▶ [Testo estratto]
——————————

Sotto quest’angolo prospettico, il Collegio ha (condivisibilmente) rilevato come la mancata osservanza delle linee guida da parte del medico non è sufficiente a dimostrare la sussistenza dell’elemento soggettivo minimo per configurare una responsabilità erariale del medico (in senso conforme Sez. Emilia Romagna, n.49/2016 e 74/2016).
In particolare, secondo la Corte “(…) l’assioma secondo il quale qualsiasi condotta del medico difforme da linee guida di per sé dimostra l’esistenza dell’elemento soggettivo della colpa grave”, non convince affatto.
La riflessione dei giudici si focalizza, perciò, sul rilievo assunto, nel caso di specie, dalla verifica del rispetto, da parte del sanitario, di eventuali linee guida, partendo dalla ferma convinzione che “(…) la disciplina contenuta nelle norme in materia di esercizio delle professioni sanitarie non imponga l’osservanza assoluta e acritica delle linee guida riconosciute dalla comunità scientifica, a pena di incorrere in automatiche quanto pericolose responsabilità sul piano amministrativo, quanto piuttosto voglia offrire un modello comportamentale, a vantaggio del medico o dell’operatore sanitario, opponibile da quest’ultimo in caso d’imputazione per un reato colposo, al fine di confutare la contestazione di responsabilità penale”.

——————————

▶ [Dati forniti]

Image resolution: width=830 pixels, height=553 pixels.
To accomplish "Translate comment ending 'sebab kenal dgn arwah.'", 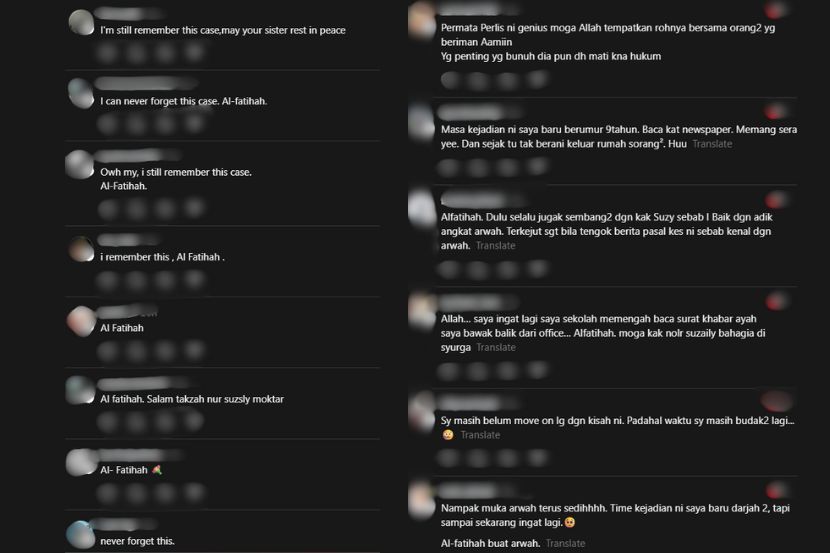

——————————

▶ [Consegne dell'esercizio]
**a.** Riformula in forma più breve il paragrafo del testo sulla responsabilità del medico che comincia con "La riflessione dei giudici", mantenendone i fatti principali.
**b.** Prosegui il testo sulla responsabilità del medico a partire dall'ultima frase riportata.

▶ [Soluzioni]
**a.** I giudici si concentrano sul peso che ha, nel caso concreto, la verifica del rispetto delle linee guida da parte del sanitario. Sono convinti che le norme sull'esercizio delle professioni sanitarie non impongano un'osservanza assoluta e acritica delle linee guida riconosciute dalla comunità scientifica, pena responsabilità amministrative automatiche. Quelle norme offrono piuttosto al medico o all'operatore sanitario un modello di comportamento. Il sanitario può opporlo a un'imputazione per reato colposo, per contestare la responsabilità penale.

**b.**
In questa prospettiva, ampio spazio è dedicato all’accurata ricostruzione del percorso normativo degli ultimi anni, prendendo l’abbrivio dal cd. Decreto Legge Balduzzi, cammino che culmina nella nuova considerazione da riservare oggi alla questione, a seguito della legge n.24 del 2017 e del nuovo art. 590-sexies c.p.
Approfondendo i contorni applicativi della fattispecie, i giudici contabili colgono che la marcata “(…) funzione delle linee guida, a oggi sottoposte alla nuova disciplina di riordino formulata dalla legge n. 24/2017, si manifestava sul piano meramente difensivo, nel senso che esse potevano costituire un valido argomento per far attivare, sempre nel caso di un procedimento penale, l’esimente di cui all’art.3, primo comma, legge n. 189/2012”.
È dunque opinione del Collegio che detta “(…) esimente poteva e possa tutt’oggi (nella nuova formulazione di cui all’art. 590-sexies, secondo comma, c.p.) operare solamente sul piano della responsabilità penale, invocabile unicamente dal sanitario cui sia imputato un reato colposo conseguente all’esercizio della professione medica onde contrastare la pretesa punitiva del Pubblico Ministero ordinario”.
Ancora, e soprattutto, “(…) spetta alla parte che le allega e che intende valersene in giudizio (nel nostro caso dalla Procura contabile attrice) dimostrare che le raccomandazioni diagnostiche di cui si chiede la valutazione e l’applicazione alla fattispecie concreta siano accreditate presso la comunità scientifica e che siano provenienti da fonti autorevoli, nonché conformi alle regole della migliore scienza medica e non ispirate ad esclusiva logica commerciale (Cass. Pen., Sez. IV, n. 35922/2012)”.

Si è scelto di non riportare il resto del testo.